- [EXERCISE INSTRUCTIONS]:
a) Answer these questions about the passage on function equality:
(i) What parameter name does the function ctx2 use?
(ii) Under the first proposed equality algorithm, two functions count as equal if and only if they are what?
(iii) What does the final paragraph call functions?
b) Print the stretch of the passage on function equality from "(define ctx3 (lambda" through "(list v 'k))))", word for word.
c) Carry on the passage about comparing functions for equality from the point where it stops.

- [TEXT PASSAGE]:
┄┄┄┄┄┄┄┄┄┄┄┄┄┄┄┄┄┄┄┄

But why? Couldn’t languages implement meaningful ways to compare functions that might sometimes be useful? Well, not really, but sometimes it’s hard to see why without elaboration. Let’s consider your example from your question—these two functions seem equivalent:

(define ctx0 (lambda (v) `(k ,v)))
(define ctx1 (lambda (v) `(k ,v)))

And indeed, they are. But what would comparing these functions for equality accomplish? After all, we could just as easily implement another function:

(define ctx2 (lambda (w) `(k ,w)))

This function is, for all intents and purposes, identical to the previous two, but it would fail a na?ve equality check!

In order to decide whether or not two values are equivalent, we must define some algorithm that defines equality. Given the examples I’ve provided thus far, such an algorithm seems obvious: two functions should be considered equal if (and only if) they are α-equivalent. With this in hand, we can now meaningfully check if two functions are equal!

...right?

(define ctx3 (lambda (v) (list 'k v)))

Uh, oh. This function does exactly the same thing, but it’s not implemented exactly the same way, so it fails our equality check. Surely, though, we can fix this. Quasiquotation and using the list constructor are pretty much the same, so we can define them to be equivalent in most circumstances.

(define ctx4 (lambda (v) (reverse (list v 'k))))

Gah! That’s also operationally equivalent, but it still fails our equivalence algorithm. How can we possibly make this work?


Turns out we can’t, really. Functions are units of abstraction—by their nature, we are not supposed to need to know how they are implemented, only what they do. This means that function equality can really only be correctly defined in terms of operational equivalence; that is, the implementation doesn’t matter, only the behavior does.

┄┄┄┄┄┄┄┄┄┄┄┄┄┄┄┄┄┄┄┄

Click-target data
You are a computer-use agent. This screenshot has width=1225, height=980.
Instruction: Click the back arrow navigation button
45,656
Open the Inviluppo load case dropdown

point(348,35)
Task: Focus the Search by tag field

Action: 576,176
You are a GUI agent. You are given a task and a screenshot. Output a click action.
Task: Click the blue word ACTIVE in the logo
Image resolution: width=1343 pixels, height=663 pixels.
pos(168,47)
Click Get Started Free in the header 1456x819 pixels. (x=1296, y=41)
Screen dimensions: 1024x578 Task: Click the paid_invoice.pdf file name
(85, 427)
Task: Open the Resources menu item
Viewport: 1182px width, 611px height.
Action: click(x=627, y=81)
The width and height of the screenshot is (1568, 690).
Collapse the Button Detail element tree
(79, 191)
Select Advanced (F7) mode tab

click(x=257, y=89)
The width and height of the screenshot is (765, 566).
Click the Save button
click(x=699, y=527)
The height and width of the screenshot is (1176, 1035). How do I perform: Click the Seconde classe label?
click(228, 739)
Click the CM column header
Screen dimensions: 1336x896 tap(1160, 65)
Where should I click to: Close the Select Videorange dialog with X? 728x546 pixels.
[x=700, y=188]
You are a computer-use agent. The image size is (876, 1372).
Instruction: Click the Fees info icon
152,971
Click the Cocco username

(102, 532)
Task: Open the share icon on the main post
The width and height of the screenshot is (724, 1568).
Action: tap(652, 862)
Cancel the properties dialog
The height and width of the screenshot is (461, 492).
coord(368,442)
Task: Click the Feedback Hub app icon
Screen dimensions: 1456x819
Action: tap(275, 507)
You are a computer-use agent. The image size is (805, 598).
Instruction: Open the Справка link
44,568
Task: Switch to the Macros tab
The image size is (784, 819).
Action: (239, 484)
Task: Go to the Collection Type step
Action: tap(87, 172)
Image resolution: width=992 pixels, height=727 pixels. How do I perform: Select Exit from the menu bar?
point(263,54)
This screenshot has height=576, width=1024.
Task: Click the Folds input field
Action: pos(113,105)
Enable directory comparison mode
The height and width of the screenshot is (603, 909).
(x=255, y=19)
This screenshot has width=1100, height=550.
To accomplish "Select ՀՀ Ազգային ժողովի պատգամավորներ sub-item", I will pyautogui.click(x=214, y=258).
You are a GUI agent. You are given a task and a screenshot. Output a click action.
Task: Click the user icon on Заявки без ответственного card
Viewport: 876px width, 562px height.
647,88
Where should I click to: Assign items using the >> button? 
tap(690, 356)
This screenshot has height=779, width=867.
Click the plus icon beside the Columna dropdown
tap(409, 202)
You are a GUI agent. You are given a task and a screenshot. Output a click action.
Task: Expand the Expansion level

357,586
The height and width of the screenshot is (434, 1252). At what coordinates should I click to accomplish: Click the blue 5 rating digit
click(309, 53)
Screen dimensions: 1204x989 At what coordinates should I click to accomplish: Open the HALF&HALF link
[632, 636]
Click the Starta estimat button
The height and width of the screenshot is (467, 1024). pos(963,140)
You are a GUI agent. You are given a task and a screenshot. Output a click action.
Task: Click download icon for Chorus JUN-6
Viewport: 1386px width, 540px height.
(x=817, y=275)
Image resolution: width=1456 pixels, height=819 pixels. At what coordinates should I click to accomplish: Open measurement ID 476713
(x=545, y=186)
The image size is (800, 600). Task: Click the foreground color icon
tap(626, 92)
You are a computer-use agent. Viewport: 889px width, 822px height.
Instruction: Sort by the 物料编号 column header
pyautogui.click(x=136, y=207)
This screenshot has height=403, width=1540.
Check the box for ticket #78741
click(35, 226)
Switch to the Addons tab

┄┄┄┄┄┄┄┄┄┄┄┄┄┄┄┄┄┄┄┄

- [FINAL RESULTS]:
a)
(i) w
(ii) α-equivalent
(iii) Units of abstraction

b)
(define ctx3 (lambda (v) (list 'k v)))

Uh, oh. This function does exactly the same thing, but it’s not implemented exactly the same way, so it fails our equality check. Surely, though, we can fix this. Quasiquotation and using the list constructor are pretty much the same, so we can define them to be equivalent in most circumstances.

(define ctx4 (lambda (v) (reverse (list v 'k))))

c)
This is an undecidable problem in any nontrivial language. It’s impossible to determine if any two functions are operationally equivalent because, if we could, we could solve the halting problem.

Programming languages could theoretically provide a best-effort algorithm to determine function equivalency, perhaps using α-equivalency or some other sort of metric. Unfortunately, this really wouldn’t be useful—depending on the implementation of a function rather than its behavior to determine the semantics of a program breaks a fundamental law of functional abstraction, and as such any program that depended on such a system would be an antipattern.

Function equality is a very tempting problem to want to solve when the simple cases seem so easy, but most languages take the right approach and don’t even try. That’s not to say it isn’t a useful idea: if it were possible, it would be incredibly useful! But since it isn’t, you’ll have to use a different tool for the job.